■ **Instructions to follow**
Each entry, as given, must be output unchanged.
══ Listed records
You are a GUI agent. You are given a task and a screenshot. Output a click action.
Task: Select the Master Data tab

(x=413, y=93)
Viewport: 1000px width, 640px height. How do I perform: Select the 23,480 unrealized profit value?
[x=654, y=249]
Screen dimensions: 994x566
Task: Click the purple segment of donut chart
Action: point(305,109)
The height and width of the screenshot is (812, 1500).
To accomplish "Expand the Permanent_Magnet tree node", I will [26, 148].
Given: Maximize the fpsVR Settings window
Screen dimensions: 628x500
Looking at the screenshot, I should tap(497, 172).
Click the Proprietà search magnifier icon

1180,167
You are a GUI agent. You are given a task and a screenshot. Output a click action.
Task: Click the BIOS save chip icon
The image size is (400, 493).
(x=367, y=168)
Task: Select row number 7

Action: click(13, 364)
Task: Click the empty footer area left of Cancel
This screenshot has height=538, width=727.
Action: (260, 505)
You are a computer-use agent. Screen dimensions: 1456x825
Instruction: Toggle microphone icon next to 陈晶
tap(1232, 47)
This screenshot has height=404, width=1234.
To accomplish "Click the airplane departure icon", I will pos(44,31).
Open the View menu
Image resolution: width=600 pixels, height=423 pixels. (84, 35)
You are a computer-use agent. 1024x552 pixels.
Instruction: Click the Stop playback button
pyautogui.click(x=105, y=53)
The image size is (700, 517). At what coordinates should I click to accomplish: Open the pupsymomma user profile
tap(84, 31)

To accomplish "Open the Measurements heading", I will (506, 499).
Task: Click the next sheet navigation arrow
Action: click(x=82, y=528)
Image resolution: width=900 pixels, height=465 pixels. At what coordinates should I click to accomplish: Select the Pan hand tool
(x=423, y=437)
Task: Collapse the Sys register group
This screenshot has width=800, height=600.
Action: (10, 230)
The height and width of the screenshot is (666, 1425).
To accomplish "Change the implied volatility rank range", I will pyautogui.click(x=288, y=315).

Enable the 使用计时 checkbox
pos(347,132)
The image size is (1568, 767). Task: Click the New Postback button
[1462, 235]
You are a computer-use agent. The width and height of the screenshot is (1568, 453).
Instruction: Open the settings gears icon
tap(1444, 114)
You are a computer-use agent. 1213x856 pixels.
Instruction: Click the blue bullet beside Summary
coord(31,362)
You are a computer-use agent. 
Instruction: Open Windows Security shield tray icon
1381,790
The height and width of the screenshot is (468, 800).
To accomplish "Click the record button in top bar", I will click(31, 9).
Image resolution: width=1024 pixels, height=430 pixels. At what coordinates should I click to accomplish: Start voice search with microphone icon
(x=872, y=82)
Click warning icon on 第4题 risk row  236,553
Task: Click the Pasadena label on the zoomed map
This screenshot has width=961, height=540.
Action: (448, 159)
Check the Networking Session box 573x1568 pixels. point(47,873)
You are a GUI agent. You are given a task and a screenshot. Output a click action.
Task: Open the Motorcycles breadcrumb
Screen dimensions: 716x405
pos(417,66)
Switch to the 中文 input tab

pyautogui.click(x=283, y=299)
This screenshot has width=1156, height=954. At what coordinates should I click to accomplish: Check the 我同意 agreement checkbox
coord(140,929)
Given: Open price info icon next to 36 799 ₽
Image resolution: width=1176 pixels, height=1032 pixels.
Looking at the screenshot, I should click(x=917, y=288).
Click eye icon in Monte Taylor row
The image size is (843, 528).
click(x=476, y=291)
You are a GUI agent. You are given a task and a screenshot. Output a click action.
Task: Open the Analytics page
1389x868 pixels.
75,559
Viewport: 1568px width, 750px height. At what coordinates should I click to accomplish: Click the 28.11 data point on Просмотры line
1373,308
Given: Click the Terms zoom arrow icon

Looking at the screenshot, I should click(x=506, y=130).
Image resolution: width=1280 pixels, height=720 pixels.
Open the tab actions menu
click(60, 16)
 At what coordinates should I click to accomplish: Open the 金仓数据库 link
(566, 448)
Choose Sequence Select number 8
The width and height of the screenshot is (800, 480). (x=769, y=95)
════
■ **Response to the exercise**
You are a GUI agent. You are given a task and a screenshot. Output a click action.
Task: Select the Master Data tab

(x=413, y=93)
Viewport: 1000px width, 640px height. How do I perform: Select the 23,480 unrealized profit value?
[x=654, y=249]
Screen dimensions: 994x566
Task: Click the purple segment of donut chart
Action: point(305,109)
The height and width of the screenshot is (812, 1500).
To accomplish "Expand the Permanent_Magnet tree node", I will [26, 148].
Given: Maximize the fpsVR Settings window
Screen dimensions: 628x500
Looking at the screenshot, I should tap(497, 172).
Click the Proprietà search magnifier icon

1180,167
You are a GUI agent. You are given a task and a screenshot. Output a click action.
Task: Click the BIOS save chip icon
The image size is (400, 493).
(x=367, y=168)
Task: Select row number 7

Action: click(13, 364)
Task: Click the empty footer area left of Cancel
This screenshot has height=538, width=727.
Action: (260, 505)
You are a computer-use agent. Screen dimensions: 1456x825
Instruction: Toggle microphone icon next to 陈晶
tap(1232, 47)
This screenshot has height=404, width=1234.
To accomplish "Click the airplane departure icon", I will pos(44,31).
Open the View menu
Image resolution: width=600 pixels, height=423 pixels. (84, 35)
You are a computer-use agent. 1024x552 pixels.
Instruction: Click the Stop playback button
pyautogui.click(x=105, y=53)
The image size is (700, 517). At what coordinates should I click to accomplish: Open the pupsymomma user profile
tap(84, 31)

To accomplish "Open the Measurements heading", I will (506, 499).
Task: Click the next sheet navigation arrow
Action: click(x=82, y=528)
Image resolution: width=900 pixels, height=465 pixels. At what coordinates should I click to accomplish: Select the Pan hand tool
(x=423, y=437)
Task: Collapse the Sys register group
This screenshot has width=800, height=600.
Action: (10, 230)
The height and width of the screenshot is (666, 1425).
To accomplish "Change the implied volatility rank range", I will pyautogui.click(x=288, y=315).

Enable the 使用计时 checkbox
pos(347,132)
The image size is (1568, 767). Task: Click the New Postback button
[1462, 235]
You are a computer-use agent. The width and height of the screenshot is (1568, 453).
Instruction: Open the settings gears icon
tap(1444, 114)
You are a computer-use agent. 1213x856 pixels.
Instruction: Click the blue bullet beside Summary
coord(31,362)
You are a computer-use agent. 
Instruction: Open Windows Security shield tray icon
1381,790
The height and width of the screenshot is (468, 800).
To accomplish "Click the record button in top bar", I will click(31, 9).
Image resolution: width=1024 pixels, height=430 pixels. At what coordinates should I click to accomplish: Start voice search with microphone icon
(x=872, y=82)
Click warning icon on 第4题 risk row  236,553
Task: Click the Pasadena label on the zoomed map
This screenshot has width=961, height=540.
Action: (448, 159)
Check the Networking Session box 573x1568 pixels. point(47,873)
You are a GUI agent. You are given a task and a screenshot. Output a click action.
Task: Open the Motorcycles breadcrumb
Screen dimensions: 716x405
pos(417,66)
Switch to the 中文 input tab

pyautogui.click(x=283, y=299)
This screenshot has width=1156, height=954. At what coordinates should I click to accomplish: Check the 我同意 agreement checkbox
coord(140,929)
Given: Open price info icon next to 36 799 ₽
Image resolution: width=1176 pixels, height=1032 pixels.
Looking at the screenshot, I should click(x=917, y=288).
Click eye icon in Monte Taylor row
The image size is (843, 528).
click(x=476, y=291)
You are a GUI agent. You are given a task and a screenshot. Output a click action.
Task: Open the Analytics page
1389x868 pixels.
75,559
Viewport: 1568px width, 750px height. At what coordinates should I click to accomplish: Click the 28.11 data point on Просмотры line
1373,308
Given: Click the Terms zoom arrow icon

Looking at the screenshot, I should click(x=506, y=130).
Image resolution: width=1280 pixels, height=720 pixels.
Open the tab actions menu
click(60, 16)
 At what coordinates should I click to accomplish: Open the 金仓数据库 link
(566, 448)
Choose Sequence Select number 8
The width and height of the screenshot is (800, 480). (x=769, y=95)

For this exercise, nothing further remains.